Imagens Acesso aberto

Modern pagodas at Pagan

0000; Gale Group; Linguagem: English

Resumo

Photograph of pagodas at Pagan (Bagan), Burma (Myanmar) taken by an unknown photographer in the 1870s. Pagodas or stupas are a characteristic form of Burmese religious architecture. A solid structure containing Buddhist relics or a shrine, a stupa comprises of a bell-shaped dome with bands of ornamental moulding resting on a series of square terraces, crowned with a conical hti or umbrella. Pagodas are among more than two thousand Buddhist monuments built by kings, nobles and monks as meritorious acts on the plain at Pagan on the eastern bank of the Irrawaddy (Ayeyarwady) River in central Burma.

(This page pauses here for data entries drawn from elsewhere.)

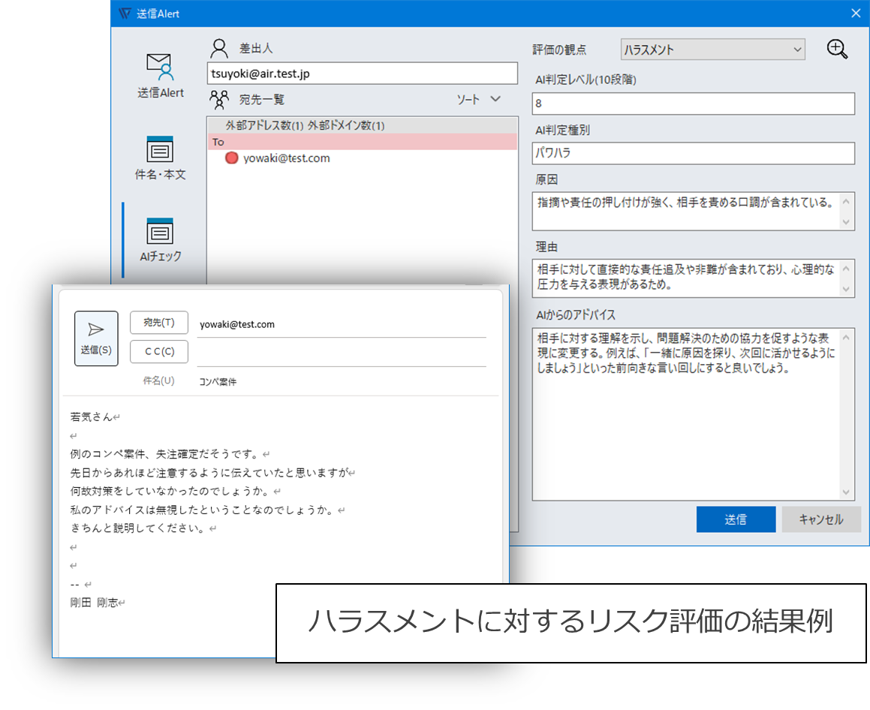Click the 差出人 person icon
Screen dimensions: 870x710
pos(219,49)
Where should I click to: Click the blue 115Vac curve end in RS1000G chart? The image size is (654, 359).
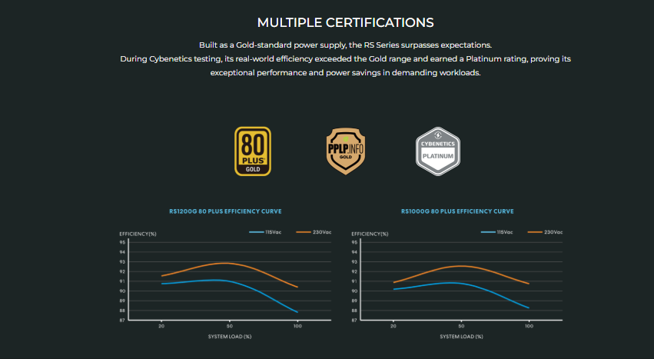pyautogui.click(x=528, y=307)
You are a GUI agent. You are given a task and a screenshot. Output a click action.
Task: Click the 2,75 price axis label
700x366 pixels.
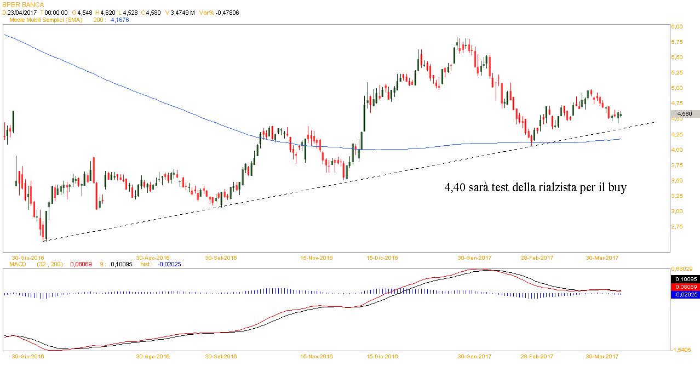click(677, 226)
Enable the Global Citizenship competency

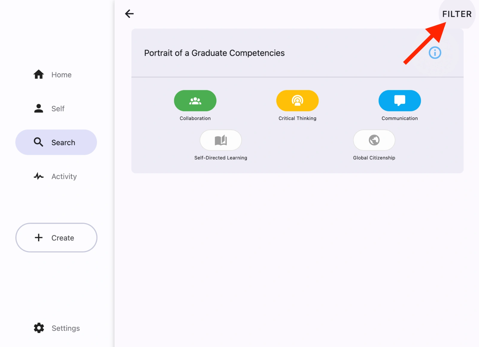374,140
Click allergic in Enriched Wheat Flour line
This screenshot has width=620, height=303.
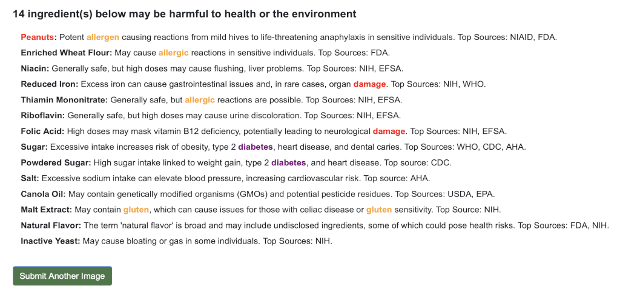pyautogui.click(x=174, y=53)
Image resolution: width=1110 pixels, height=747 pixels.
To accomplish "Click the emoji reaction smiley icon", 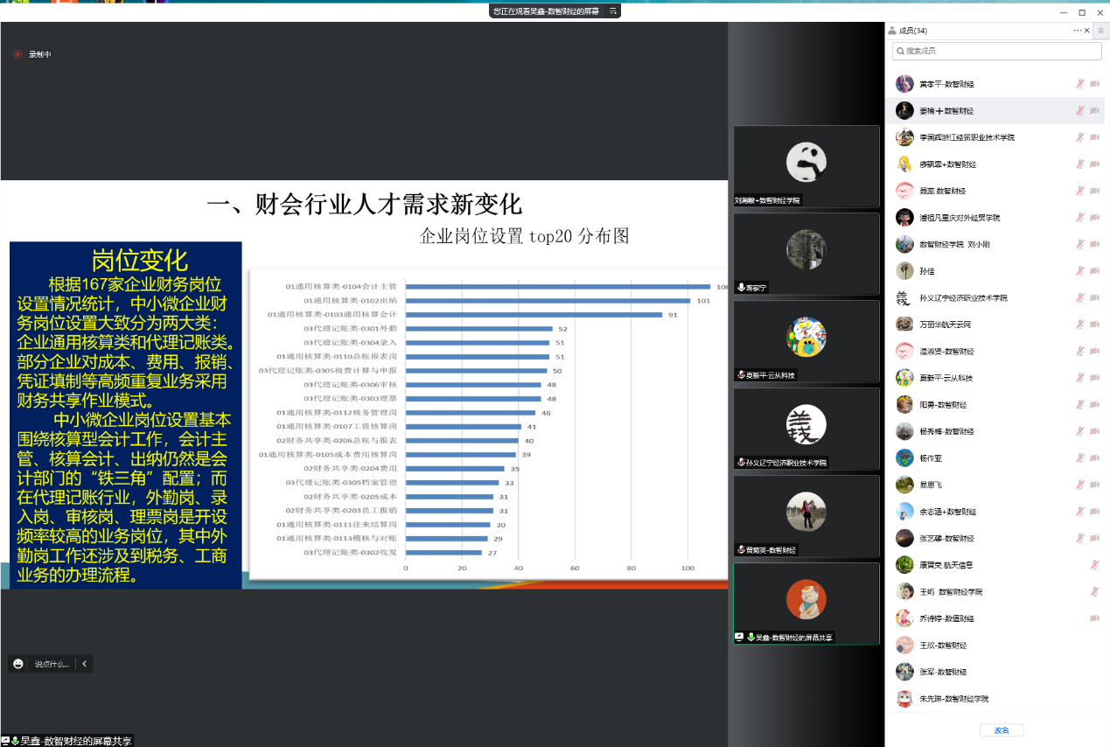I will click(x=18, y=664).
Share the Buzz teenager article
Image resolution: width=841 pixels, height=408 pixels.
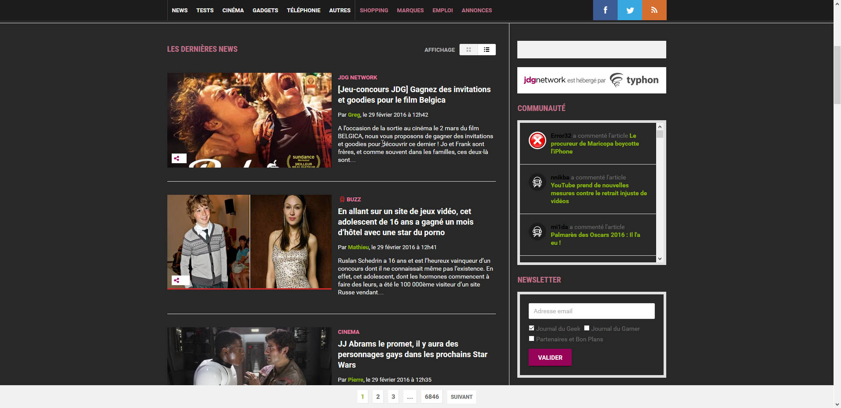coord(177,280)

The earliest structure dates from the late 9th century but most date from the period of Pagan's golden age, between the 11th and the 13th centuries, when it was a royal city and the capital of an extensive Burmese kingdom. The pagodas in the picture are described as 'modern' because they were recent (19th century) structures. The photograph is one of a series of images in the Temple Collection documenting Burmese pagodas which were taken from a set of slides used by Sir Richard Carnac Temple to illustrate a lecture on 'Developments in Buddhist Architecture'.